— start of Excerpt provided —
Both revolver seats were rotted so I fixed one. I need more wood.
I went and shot today with my 440 gr WFN from my BFR to get a 200 yard drop with a 50 yard setting. I used a paper plate that my red dot covered all of. I don't know what I would get with a scope but darn sure better.
Anyway I got 5 in 6" and drop was 36". Could I get to 1" with a scope, maybe but 6" is nothing to sneer at. Remember you can't shoot a WFN past 50.
First time I have shot this gun that far and learned a lot. Darn, that thing comes back. 153488

bremraf
11-16-2015, 03:49 PM
Wow, 36 inches of drop! I would have guessed more.

44man
11-16-2015, 04:21 PM
I did too with that heavy a boolit. I made a mistake with weight in my post but corrected it, it is a 440 gr, not the 420 I use in the .475.
I like the .500 JRH and if sighted for 50. the boolit hits at the bottom of the dot at 100, about 2", nothing at all for deer hunting. never need 200 yards except for fun anyway.
— end of Excerpt provided —
— start of Recorded information —
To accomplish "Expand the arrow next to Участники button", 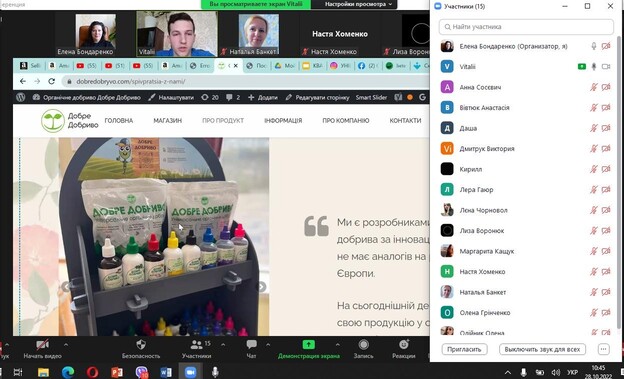I will pyautogui.click(x=223, y=345).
— end of Recorded information —
* **Task list**:
[A] Answer these from the shooting thread:
(i) How much drop did the shooter measure at 200 yards?
(ii) What bullet weight did 44man correct his post to?
(iii) With the .500 JRH sighted for 50, where does the boolit hit at 100?
[B] Carry on the shooting thread from its last sentence.
The data isn't needed for this.

* **Answers to the problems**:
[A]
(i) 36 inches.
(ii) 440 gr, not 420.
(iii) At the bottom of the dot, about 2" low.

[B]
Deer season is close for me so I will not change to a scope. Can't use them for deer here, too dark when they come and I see the shakes too much. I tried a few times and could see deer with my eyes but the scope was a black hole. You need daylight and a rest for them.

kungfustyle
11-16-2015, 04:33 PM
That's great. I thought hitting an 8" gong at 100 yards with my 4" 357 was good, but you got me beat. Makes you want to scope it out, adjust the sights and see what it can really do.

bremraf
11-16-2015, 04:36 PM
I agree, red dots are the way to go by far. I only wish I'd ponied up the money for an ultra dot, my millets dot gets a little washy.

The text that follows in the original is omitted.